Where the data below begins, start retyping exactly, and end on the line with "Task: Click the camera", which is included; no picture goes in.

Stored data

┏━━

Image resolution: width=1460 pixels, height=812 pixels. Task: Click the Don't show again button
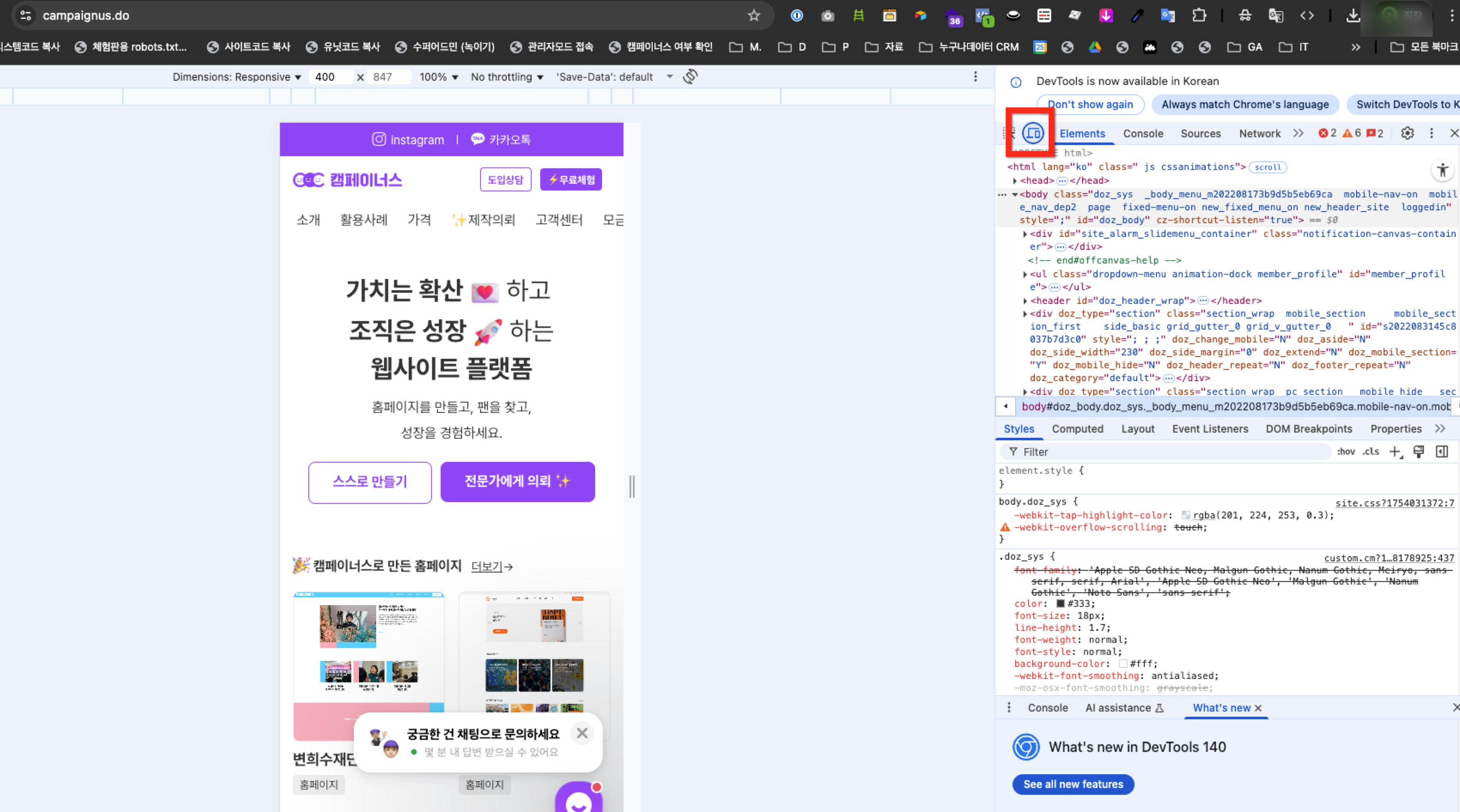[x=1089, y=104]
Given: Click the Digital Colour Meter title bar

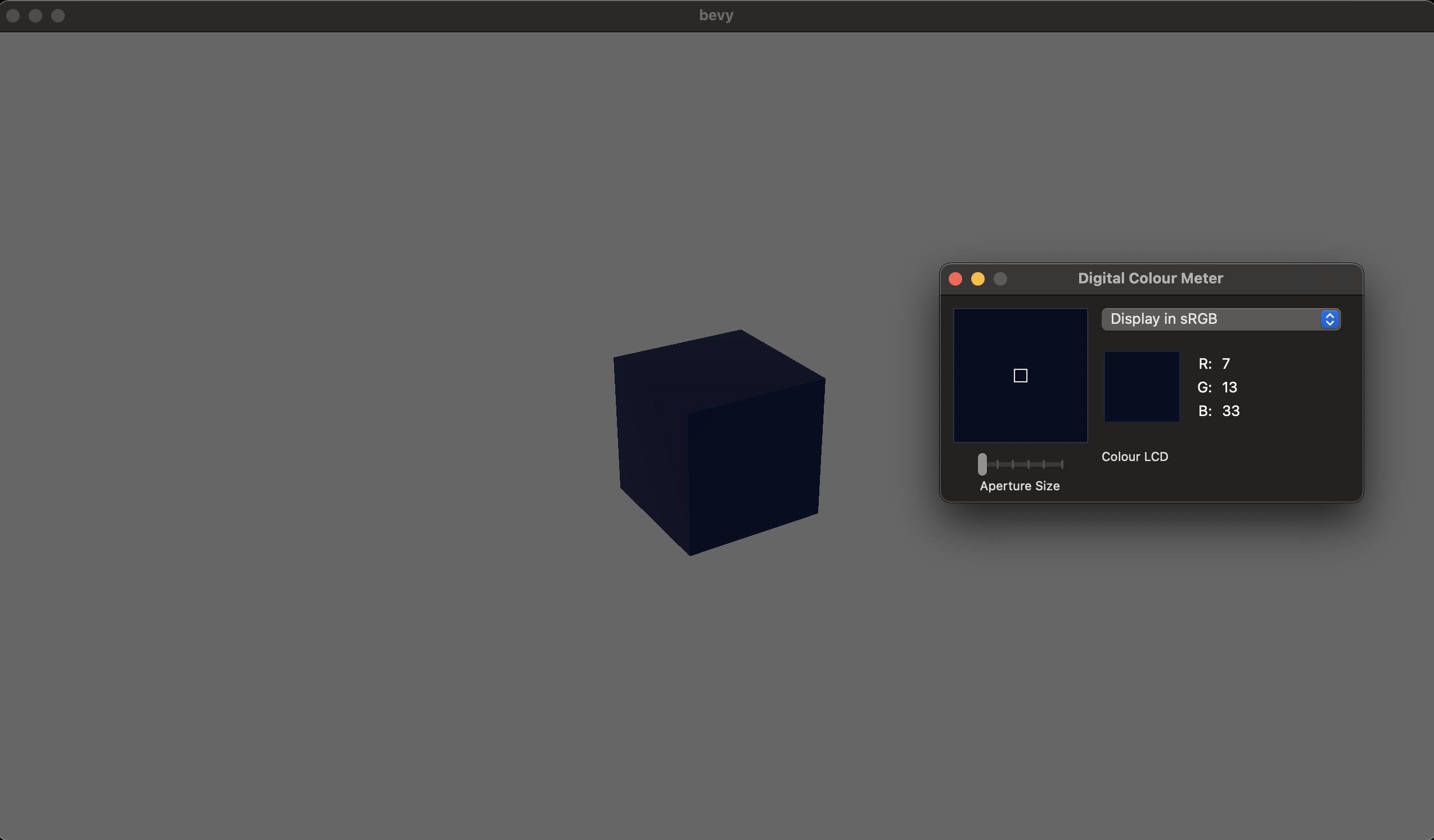Looking at the screenshot, I should 1150,278.
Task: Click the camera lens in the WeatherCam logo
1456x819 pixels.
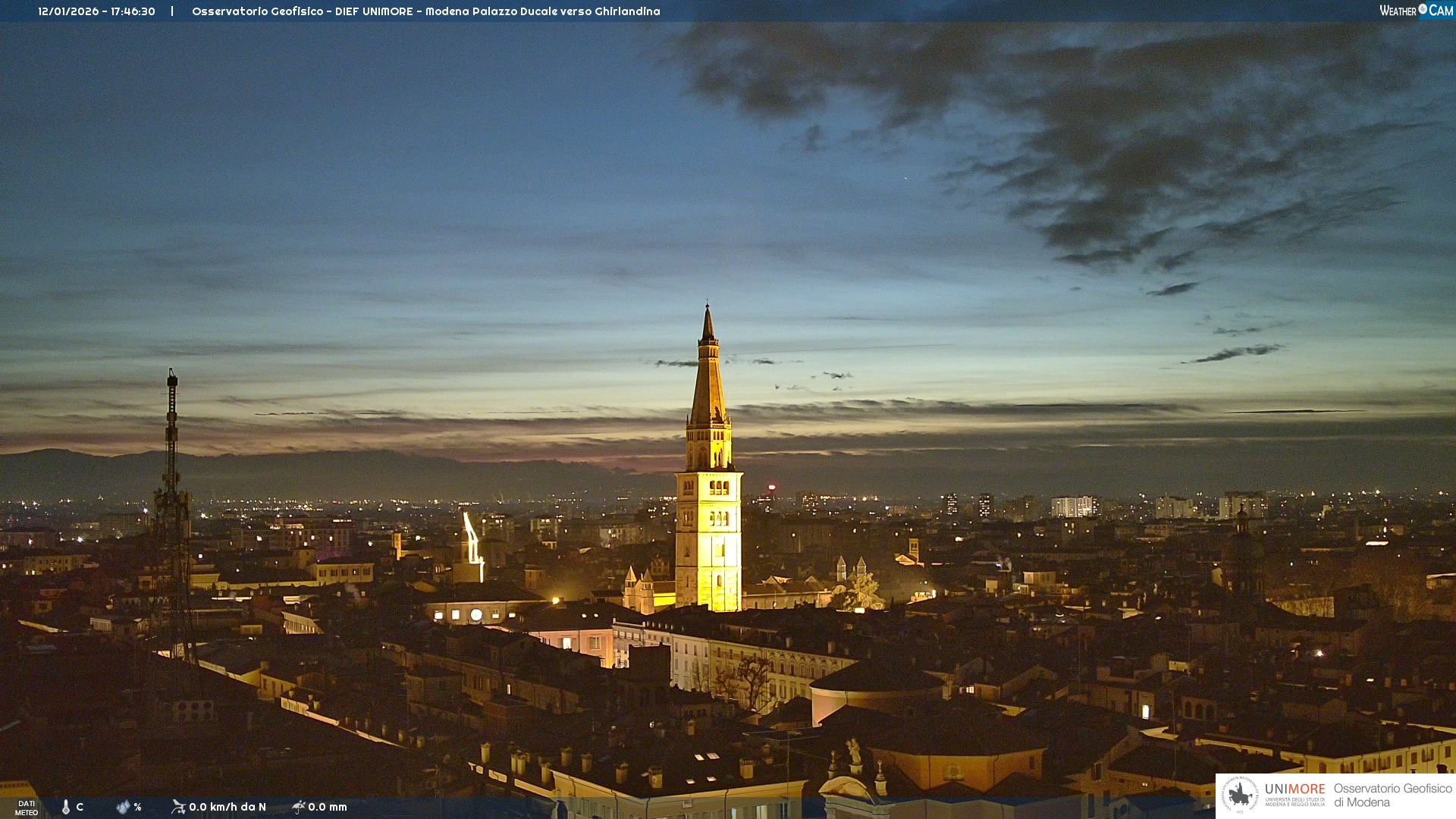Action: click(x=1423, y=9)
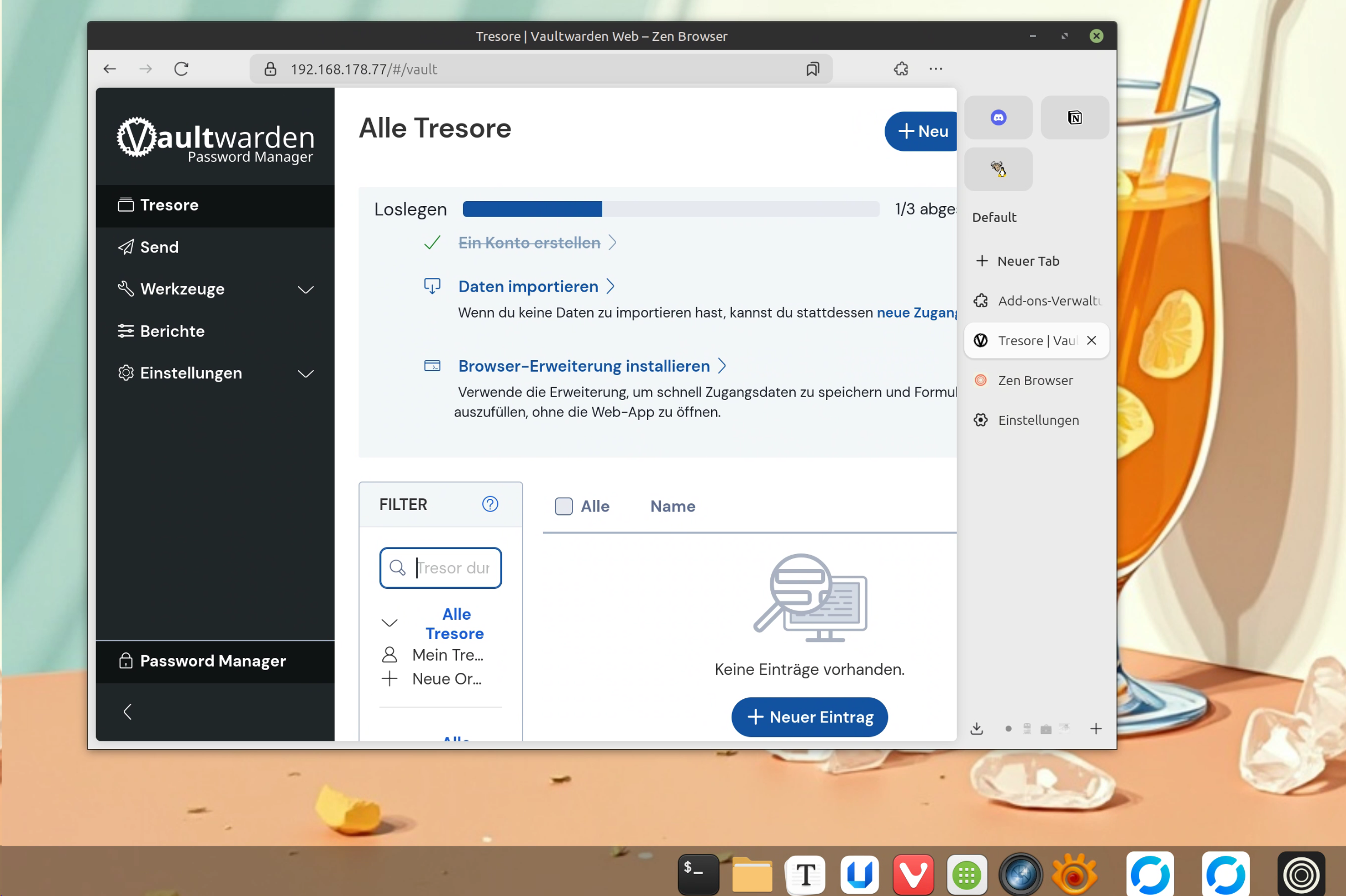Click the Loslegen progress bar
The image size is (1346, 896).
670,209
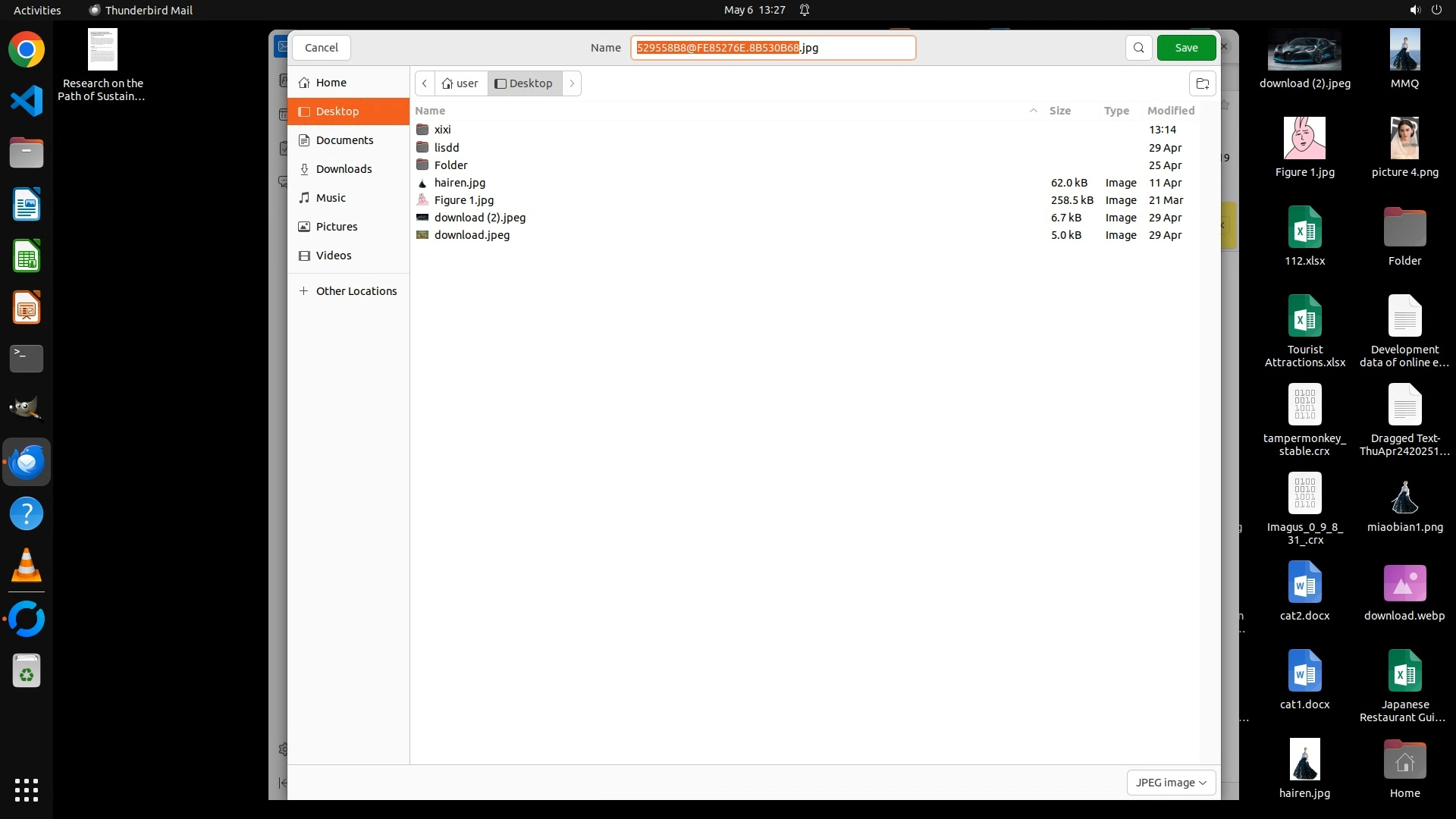Sort the list by the Modified column
Screen dimensions: 1456x819
[x=1170, y=111]
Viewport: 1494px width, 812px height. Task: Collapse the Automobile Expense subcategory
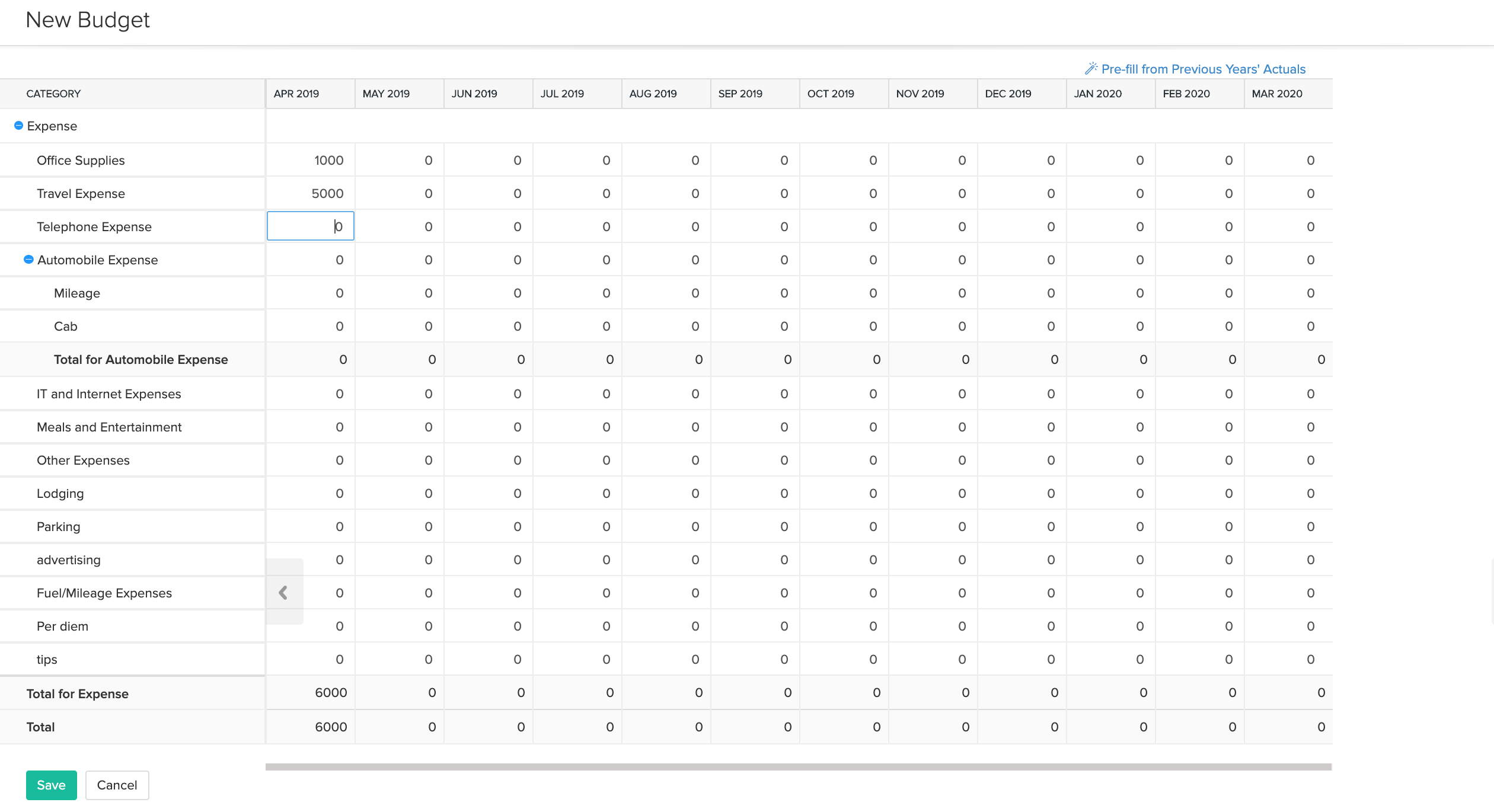pos(28,260)
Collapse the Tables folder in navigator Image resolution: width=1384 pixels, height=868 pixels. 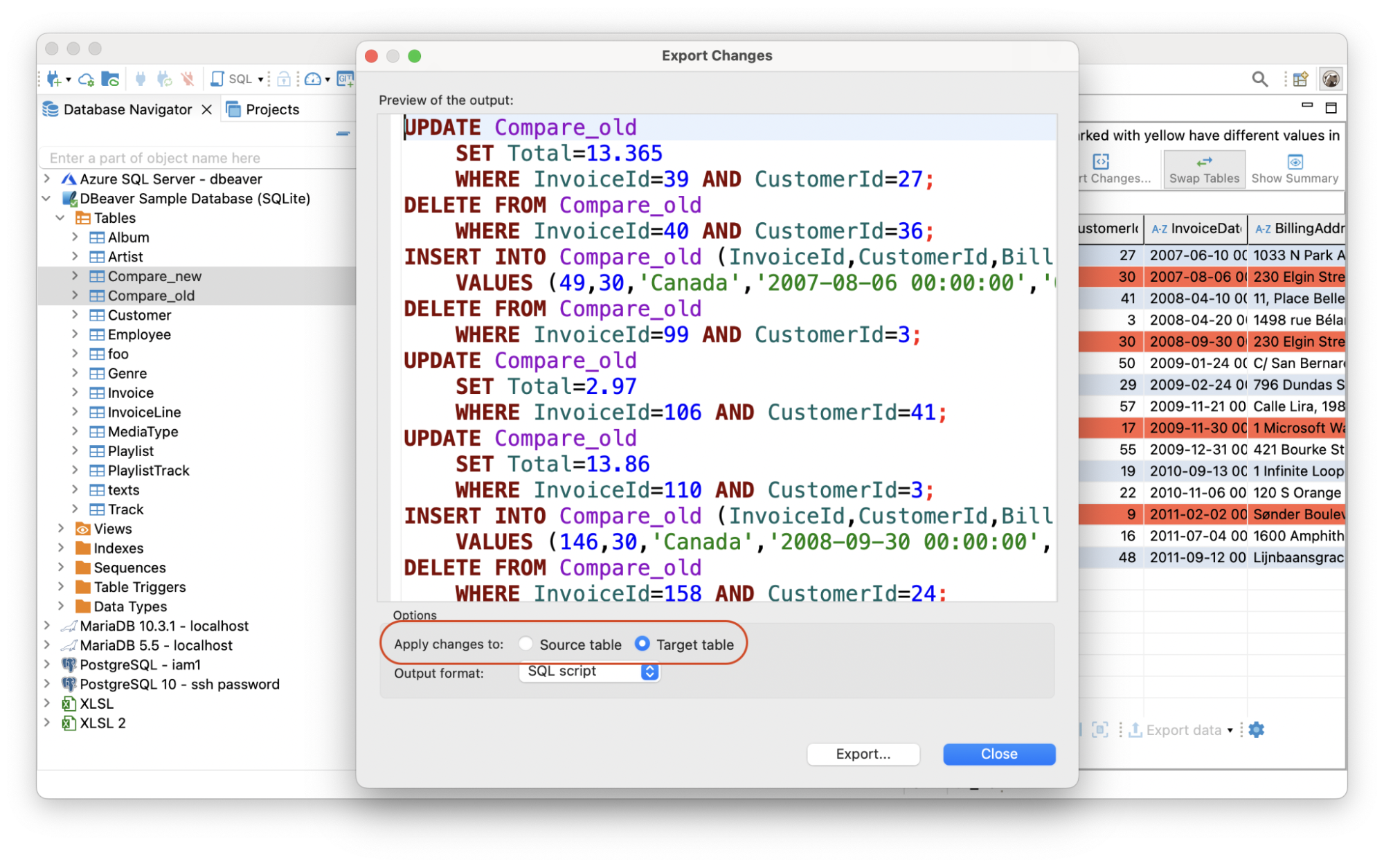pyautogui.click(x=60, y=217)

┗━━

• [SOLVED PROBLEM]:
Image resolution: width=1460 pixels, height=812 pixels. Task: Click the Don't show again button
[x=1089, y=104]
Given: Click the Digital Colour Meter title bar

Looking at the screenshot, I should 1150,278.
Task: Click the camera lens in the WeatherCam logo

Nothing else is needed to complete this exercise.